Sag mir, wo die Kinder sind

Im Freistaat Sachsen ist am kommenden Sonntag Landtagswahl. Jeder Wähler hat zwei Stimmen: die Erststimme für den Direktkandidaten im Wahlkreis, die Zweitstimme für die Wahl einer Partei. Die Ergebnisse zwischen Leipzig und Zittau, zwischen Görlitz und Klingenthal werden auch überregional mit Spannung erwartet, denn Platzhirsch CDU könnte vom Mitbewerber AfD vom Thron gestoßen werden – und die im Bund regierenden Ampel-Parteien SPD und Grüne genauso in der Versenkung verschwinden wie die FDP, die schon seit zehn Jahren nicht mehr im sächsischen Landtag vertreten ist.

Die Sachsen, die als (lokal-)patriotisch, eigenwillig und allergisch gegen Bevormundung gelten und 1989 ganz wesentlich die Friedliche Revolution in der DDR veranstalteten, sind jedoch für manche Überraschung gut. Dass die dann vielleicht siegreichen Deutsch-Alternativen von Landeschef Jörg Urban trotzdem von der Regierung ferngehalten werden, gehört zu den Machtspielchen im deutschen Verhältniswahlrecht, ist aber ein anderes Thema.

▸ Gegebene Daten
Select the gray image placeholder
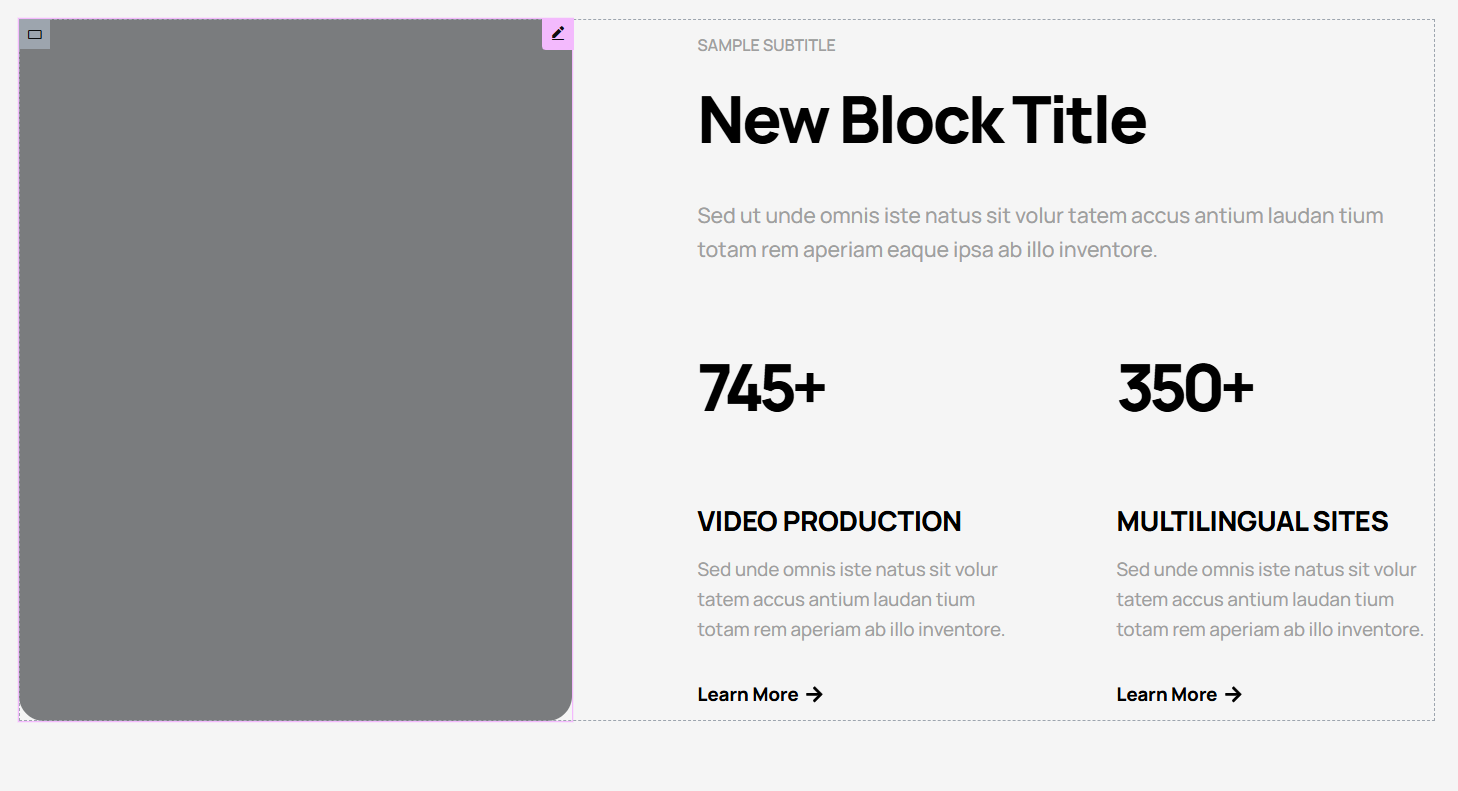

▸ Aufgabenstellung
Zitieren Sie aus dem Text zur Landtagswahl in Sachsen wörtlich die Stelle, die bei „Die Sachsen, die“ beginnt und bei „ein anderes Thema.“ endet.

▸ Antwort
Die Sachsen, die als (lokal-)patriotisch, eigenwillig und allergisch gegen Bevormundung gelten und 1989 ganz wesentlich die Friedliche Revolution in der DDR veranstalteten, sind jedoch für manche Überraschung gut. Dass die dann vielleicht siegreichen Deutsch-Alternativen von Landeschef Jörg Urban trotzdem von der Regierung ferngehalten werden, gehört zu den Machtspielchen im deutschen Verhältniswahlrecht, ist aber ein anderes Thema.